EP by B1A4
- Released: August 10, 2015
- Recorded: 2015
- Genre: K-pop, dance-pop
- Language: Korean
- Label: WM Entertainment; LOEN Entertainment;

B1A4 chronology
| Solo Day (2014) | Sweet Girl (2015) | Good Timing (2016) |

Singles from Sweet Girl
- "Sweet Girl" Released: August 10, 2015;

= Sweet Girl (EP) =

Sweet Girl is the sixth "mini-album" EP released by South Korean boy group B1A4 under WM Entertainment. The album was released on August 10, 2015 by WM Entertainment and distributed by LOEN Entertainment. The title song of the album, "Sweet Girl", along with the other songs, was produced by leader Jinyoung. CNU also produced one song in the album called "Love is Magic". B1A4 won a trophy with "Sweet Girl" on the August 19 episode of MBC Every1 Show Champion and earned the title of the tenth most watched Korean music video in America for August by Billboard.

==Teasers==
B1A4 posted five red-tinted images on Facebook and Twitter of the individual members showing off a new mature B1A4. On July 31, 2015, B1A4 posted a teaser video of all five songs on the album and a music video teaser on August 4, 2015. On August 6, they held a Guerilla Concert which was broadcast live via Naver's V app where they debuted three songs from their new album including "Sweet Girl". The official music video for "Sweet Girl" was released August 10, 2015 alongside their album.

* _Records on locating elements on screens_
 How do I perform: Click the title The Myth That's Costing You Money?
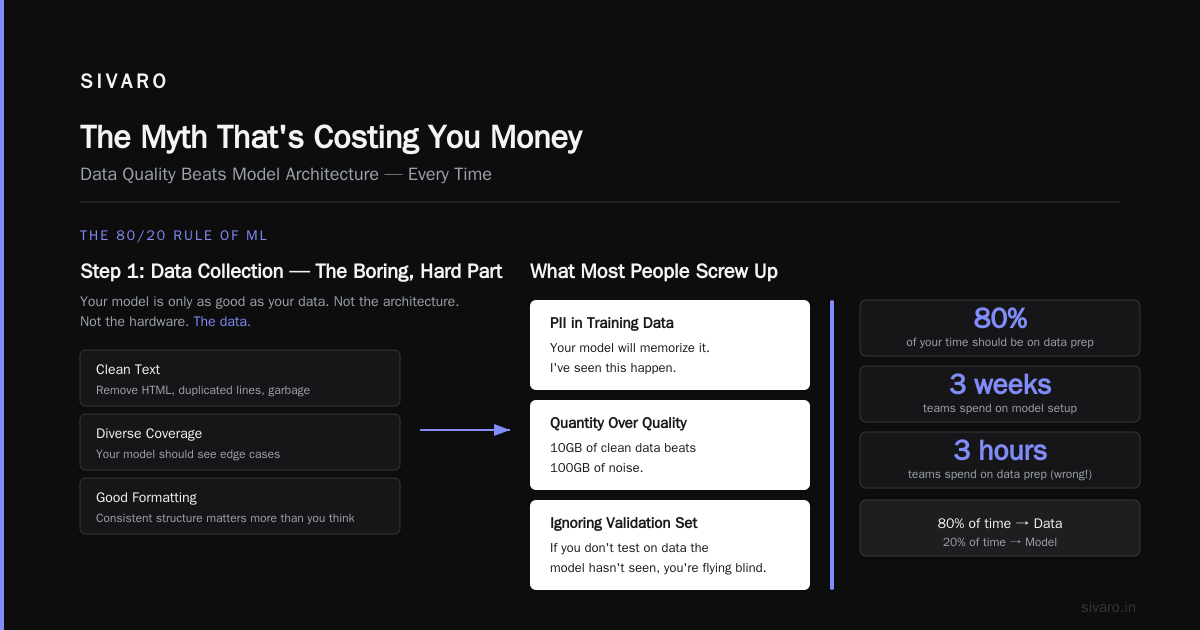pyautogui.click(x=331, y=137)
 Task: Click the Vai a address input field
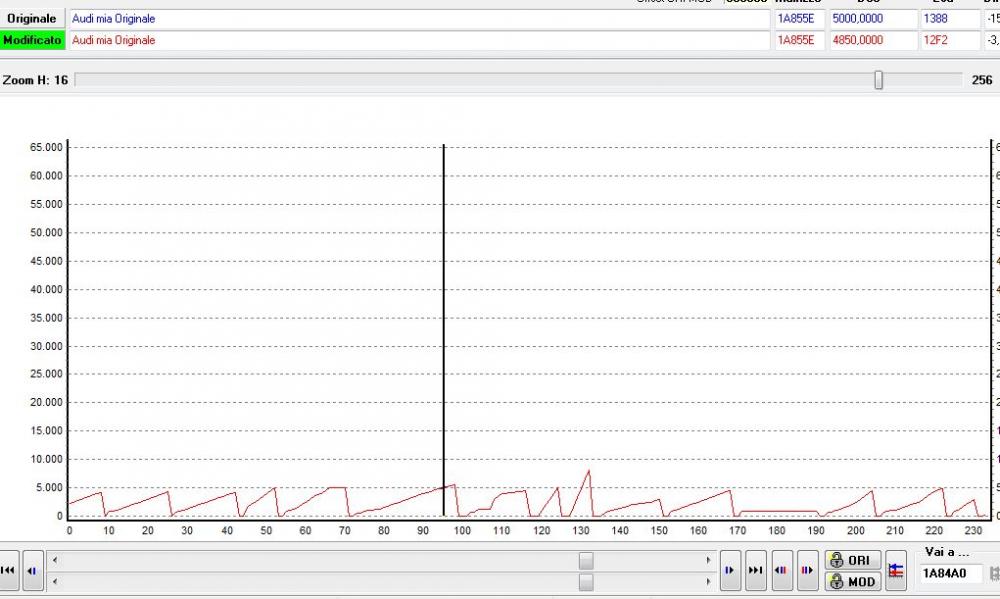[x=950, y=573]
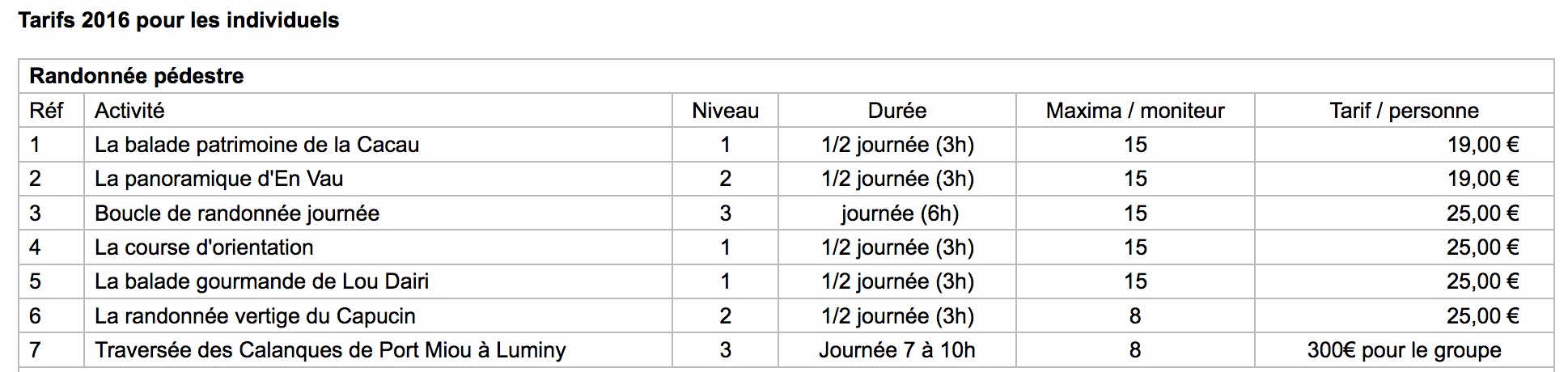Screen dimensions: 1568x372
Task: Click the 25,00 € price for Capucin randonnée
Action: point(1482,316)
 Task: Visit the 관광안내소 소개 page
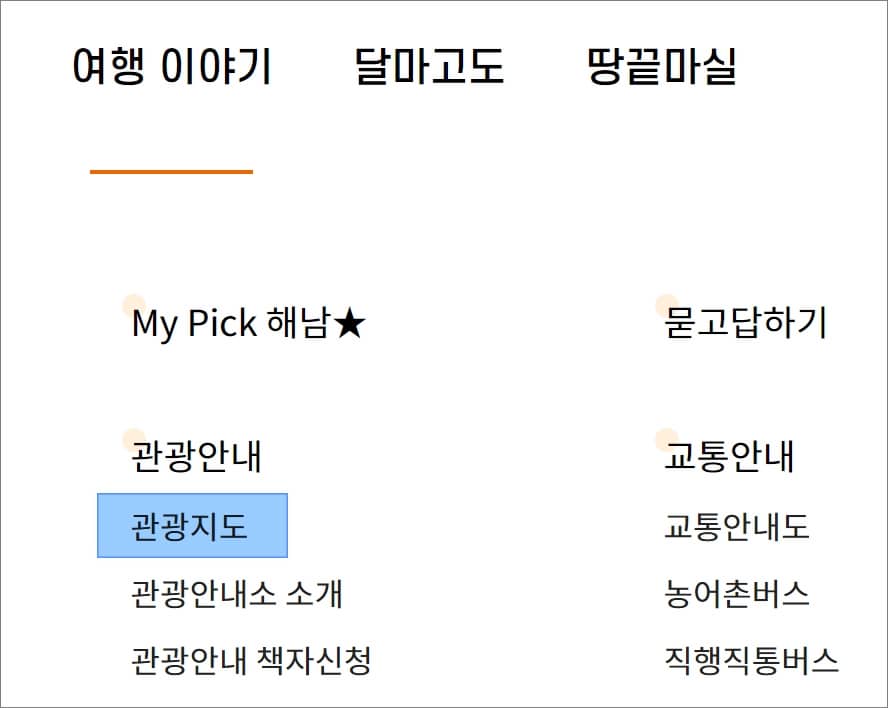tap(237, 594)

* _REQUIRED TASKS_
A. Retype the part of the Sweet Girl article above, starting with "Sweet Girl is" and going on through "August by Billboard.".
B. According to the Sweet Girl article above, which member produced the song "Love is Magic"?

* _ANSWERS PROVIDED_
A.
Sweet Girl is the sixth "mini-album" EP released by South Korean boy group B1A4 under WM Entertainment. The album was released on August 10, 2015 by WM Entertainment and distributed by LOEN Entertainment. The title song of the album, "Sweet Girl", along with the other songs, was produced by leader Jinyoung. CNU also produced one song in the album called "Love is Magic". B1A4 won a trophy with "Sweet Girl" on the August 19 episode of MBC Every1 Show Champion and earned the title of the tenth most watched Korean music video in America for August by Billboard.

B. CNU produced "Love is Magic."